Lutz Seiler
- Germany
- Zu Gast beim ilb: 2006
Lutz Seiler was born in Gera, Thuringia, in 1963. Following an apprenticeship in the construction sector he worked as a carpenter and bricklayer, and later studied German Language and Literature in Halle and Berlin. He was co-editor of the literary journal »moosbrand« from 1994-1999. Although his first collection of poems »berührt/geführt« (1995; t: touched/guided) went largely unnoticed, he became known as one of the most significant contemporary German poets through the following books, »pech & blende« (2000; t: misfortune & aperture) as well as »vierzig kilometer nacht« (2003; t: forty kilometres night). He was awarded a succession of prizes including the Kranichstein Literature Prize and the Anna Seghers Prize, the Ernst Meister Prize, the Bremen Literature Prize, the Prize of the SWR Best Book List and the Ingeborg Bachmann Prize awarded for an extract from his prose piece »Turksib«.

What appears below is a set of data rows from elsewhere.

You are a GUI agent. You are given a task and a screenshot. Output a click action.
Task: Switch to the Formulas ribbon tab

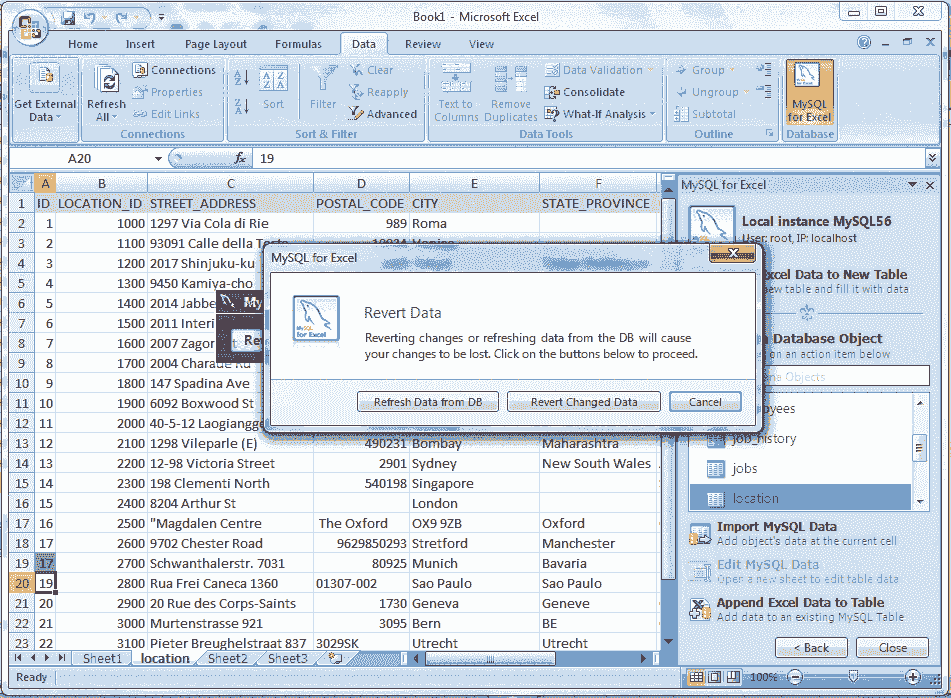299,43
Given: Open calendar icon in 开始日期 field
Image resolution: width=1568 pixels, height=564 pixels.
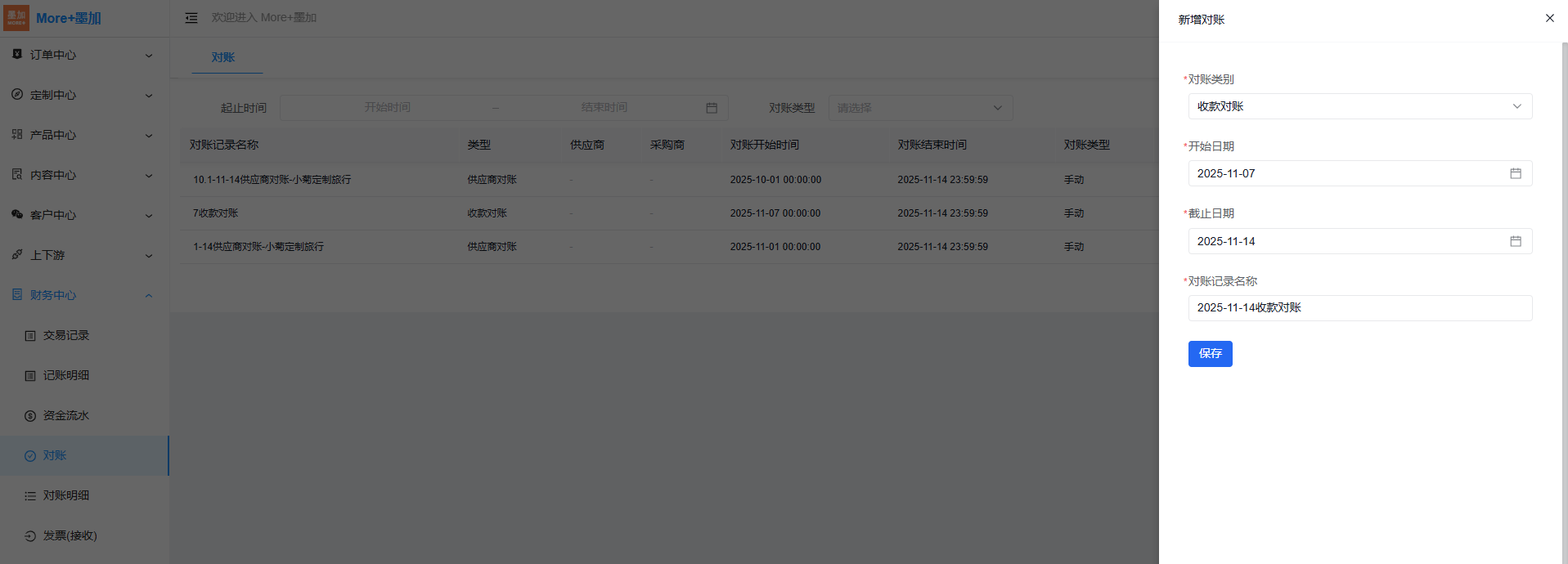Looking at the screenshot, I should [x=1515, y=173].
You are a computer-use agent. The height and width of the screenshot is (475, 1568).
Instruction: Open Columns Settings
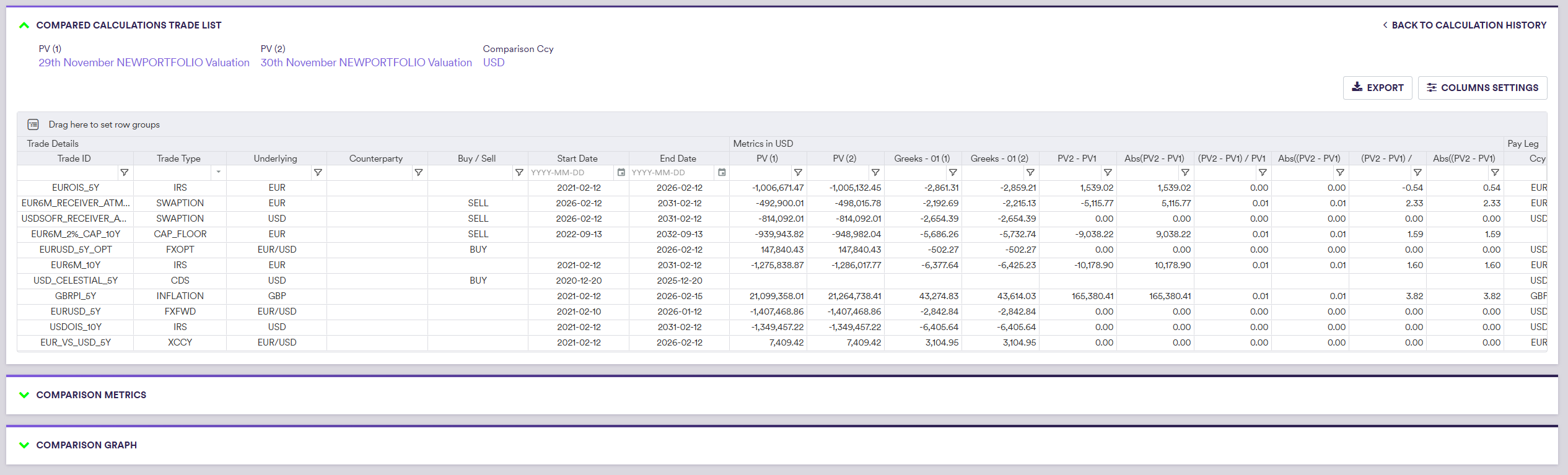(x=1482, y=88)
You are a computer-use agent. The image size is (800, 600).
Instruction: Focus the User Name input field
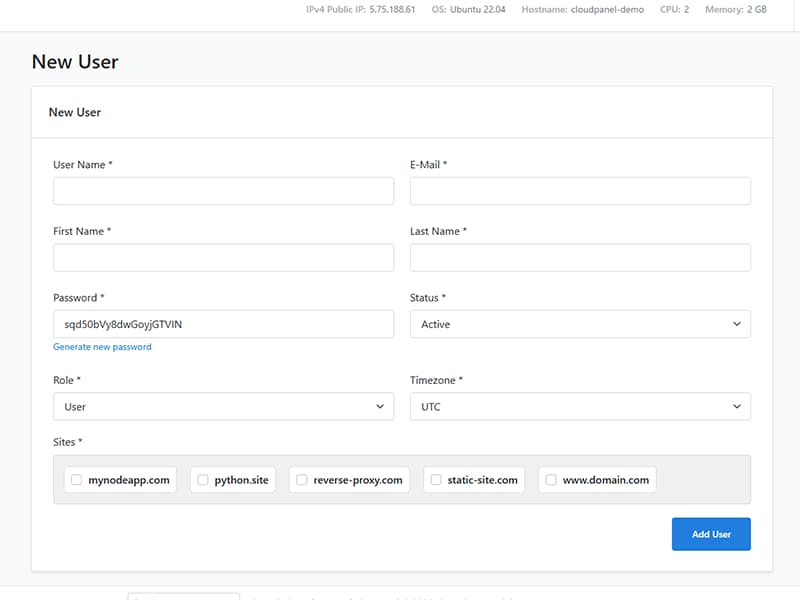click(223, 191)
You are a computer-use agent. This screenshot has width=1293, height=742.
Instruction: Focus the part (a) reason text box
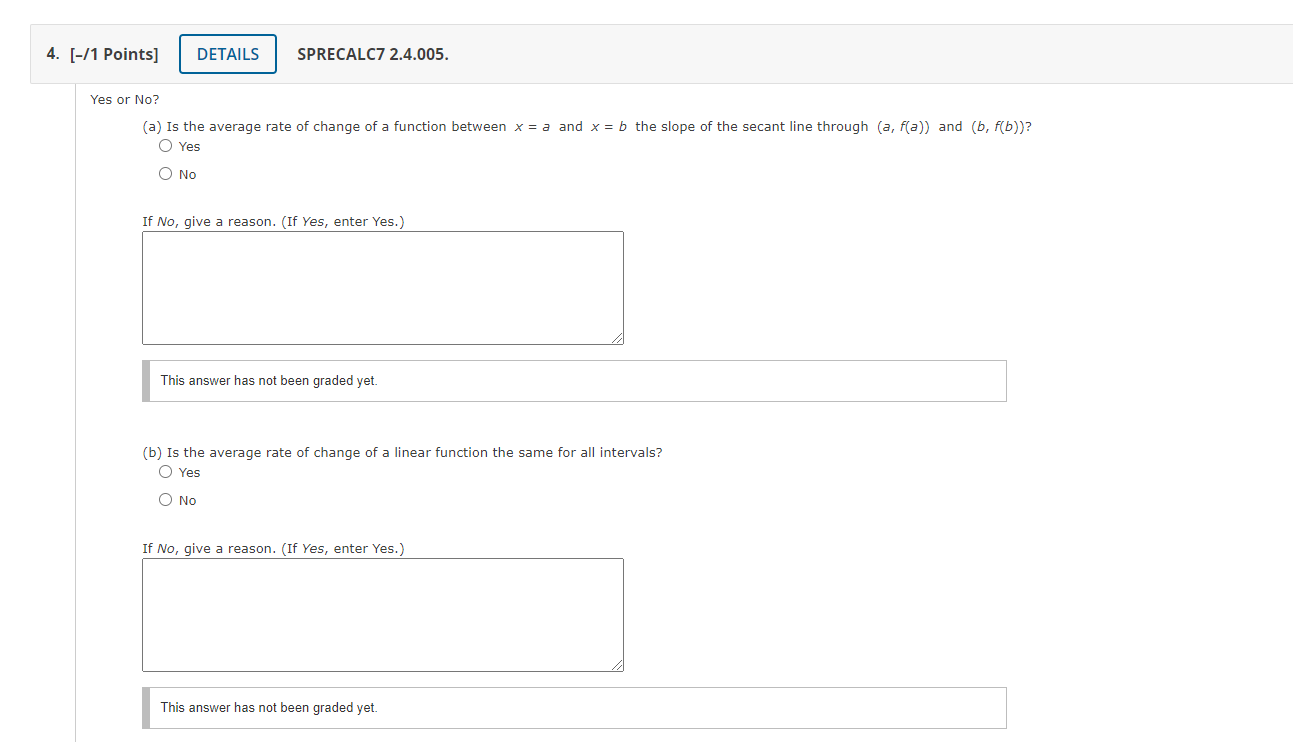point(382,288)
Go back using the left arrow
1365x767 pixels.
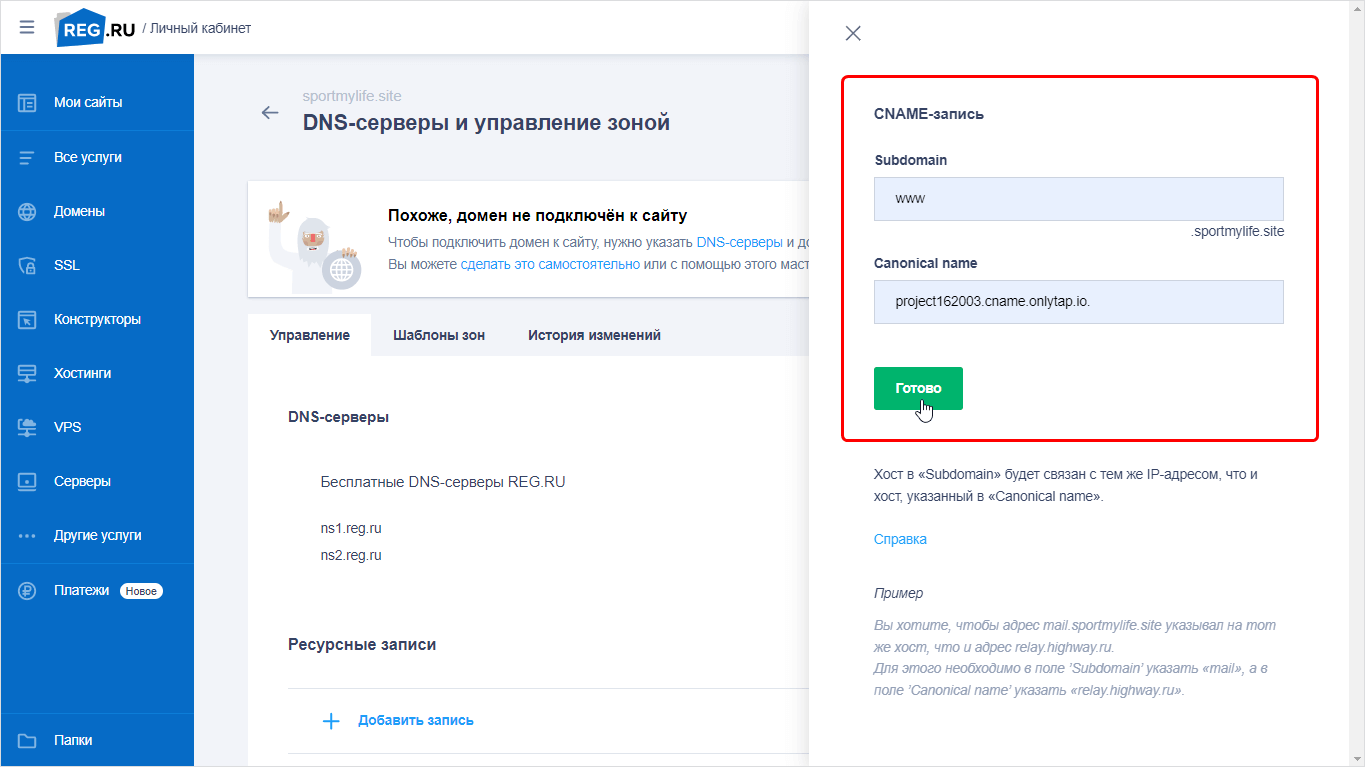click(270, 112)
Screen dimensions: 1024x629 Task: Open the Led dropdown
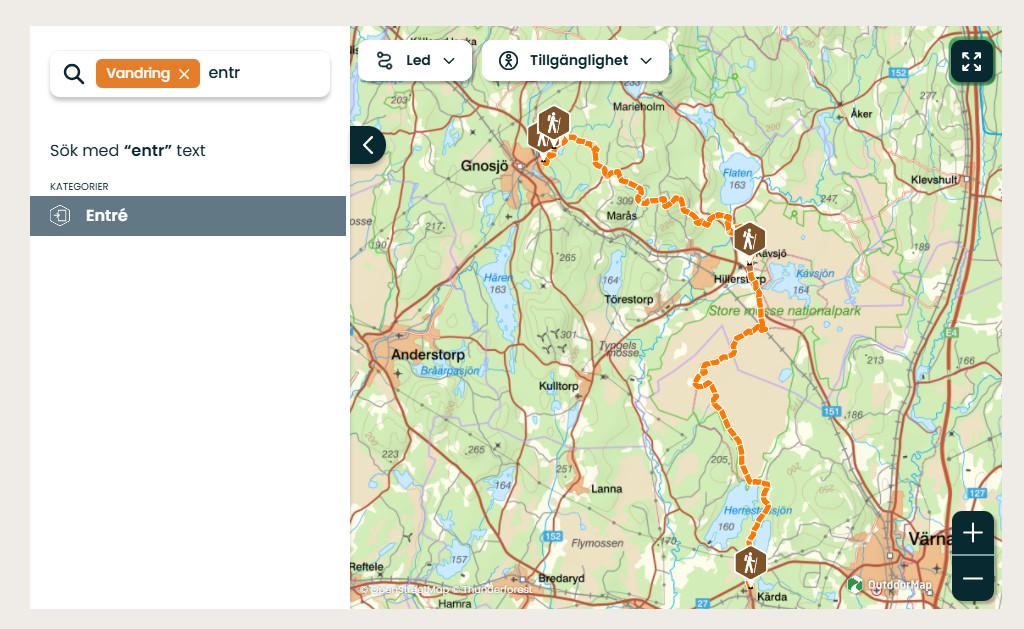(x=415, y=61)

Ancestry and the location of writing have special meaning for the poet, editor and essayist; and create a kind of poetic reservoir for him. Childhood and »homelands«, as an essay from 2001 is entitled, are the subjects of his reflections. A whole archaic world of imagery – concepts like cattle, rock, coal, table, face are all piled up – confronts concrete memory topoi, which refer to his Thuringian ancestral landscape. The title »pech & blende« evokes such concreteness: »Pechblende« is what the miners called the uranium-rich, radioactive ore, to whose mining Seiler’s home village also fell prey. Gagarin, the Soviet outer space hero, becomes a quasi family member in the verse »mutter, vater, gagarin & heike oder« (mother, father, gagarin & heike or). Fragments of the past resurface abruptly in Seiler’s poems, serving as index fossils in history’s deposit mine. Thus, the reader is temporally orientated and transported by means of rhythmic, rhymeless verse in the echo cavities of history and remembrance.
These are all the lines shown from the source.